Kapolsek menambahkan bahwa pendekatan problem solving merupakan salah satu upaya Polri dalam menerapkan prinsip keadilan restoratif (restorative justice), yang bertujuan untuk memulihkan hubungan sosial dan menciptakan situasi kamtibmas yang kondusif di tengah masyarakat.
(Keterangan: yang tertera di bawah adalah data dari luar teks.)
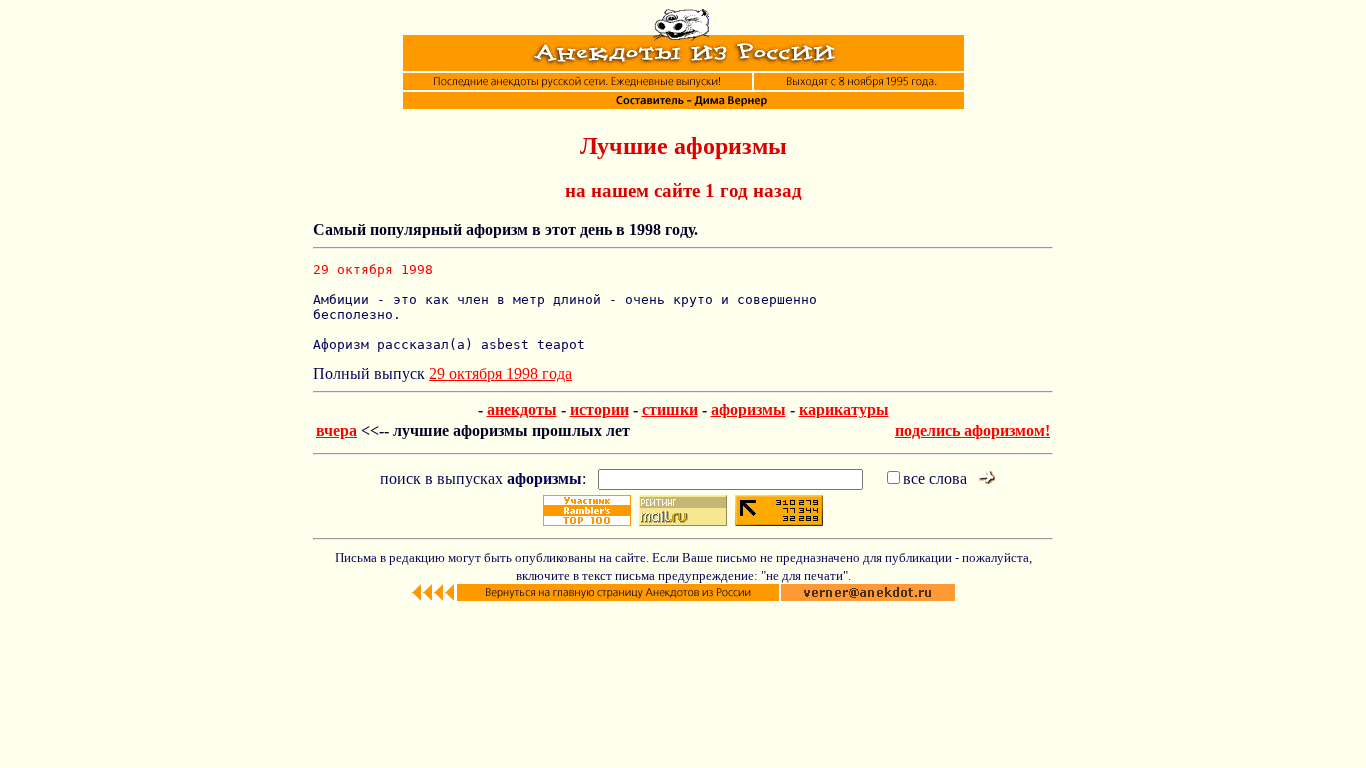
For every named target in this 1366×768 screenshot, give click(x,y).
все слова (935, 478)
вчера (336, 430)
Ia juga mengimbau kepada para pemuda dan seluruh lapisan masyarakat agar dapat menahan diri serta mengedepankan komunikasi yang baik dalam menyelesaikan setiap permasalahan. Menurutnya, tindakan kekerasan tidak hanya merugikan diri sendiri, tetapi juga dapat mengganggu ketentraman lingkungan sekitar.
“Melalui penyelesaian secara kekeluargaan ini, kami berharap hubungan antarwarga dapat kembali harmonis dan situasi keamanan serta ketertiban masyarakat di wilayah Siantar Timur tetap terjaga,” pungkas IPTU Edy.
Dengan diselesaikannya kasus ini melalui problem solving, Polsek Siantar Timur kembali menegaskan komitmennya untuk mengedepankan pendekatan humanis dalam penegakan hukum demi terciptanya rasa aman dan damai di tengah masyarakat.(Pirhot Nababan).